Aim of the exercise
Write out the entries below exactly, starting at the first line and stopping after the line that contains "Screen dimensions: 883x681"; skip all pictures.

Data records
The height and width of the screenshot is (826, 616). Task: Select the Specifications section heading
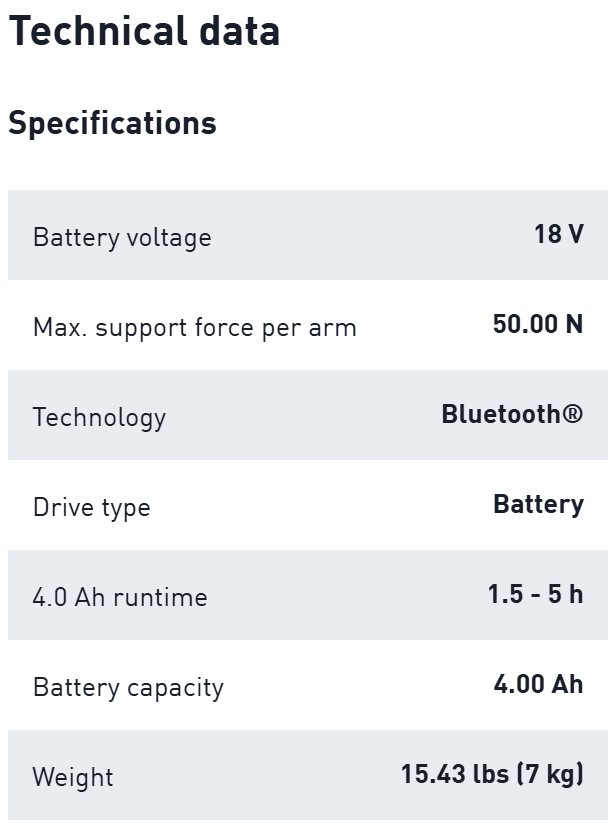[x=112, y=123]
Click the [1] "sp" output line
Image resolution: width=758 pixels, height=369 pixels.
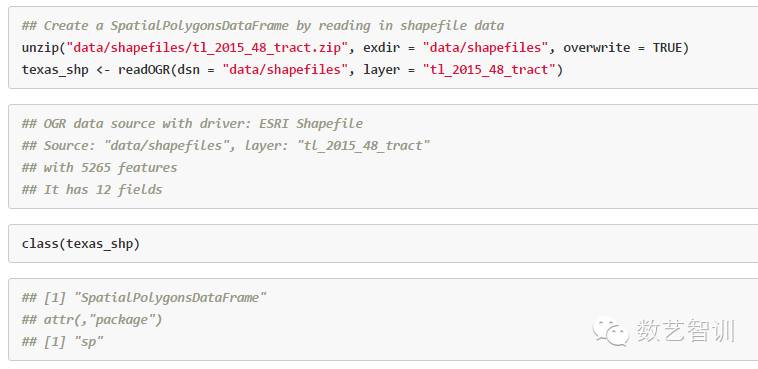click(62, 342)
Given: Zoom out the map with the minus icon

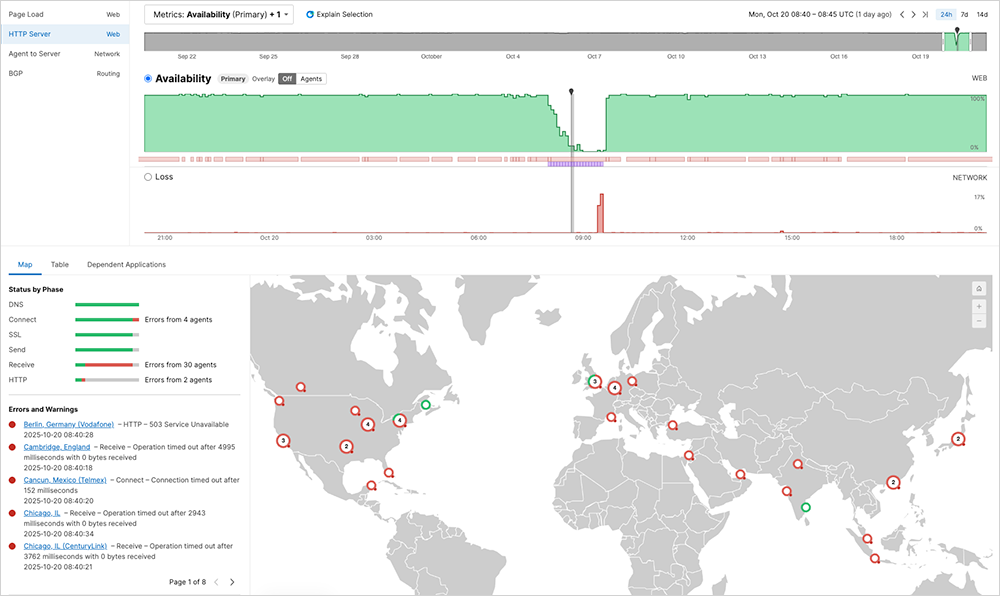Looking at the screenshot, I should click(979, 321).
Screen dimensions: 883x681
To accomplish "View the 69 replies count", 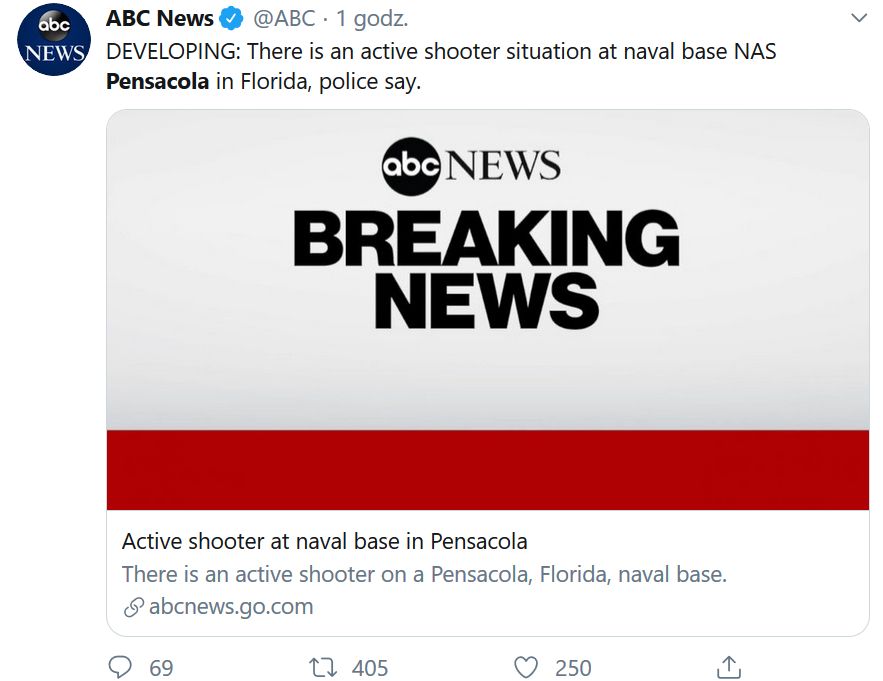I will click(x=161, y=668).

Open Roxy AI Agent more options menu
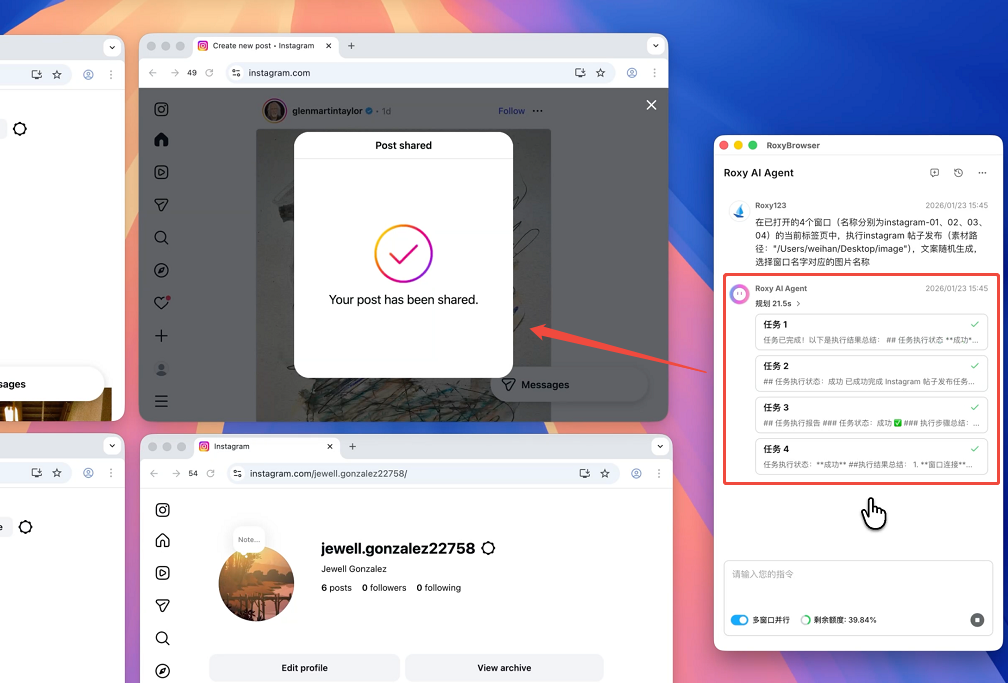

Your solution
The height and width of the screenshot is (826, 616). Task: Select the Specifications section heading
[x=112, y=123]
Click the [1] "sp" output line
Image resolution: width=758 pixels, height=369 pixels.
click(62, 342)
Given: Zoom out the map with the minus icon

Looking at the screenshot, I should click(979, 321).
Screen dimensions: 883x681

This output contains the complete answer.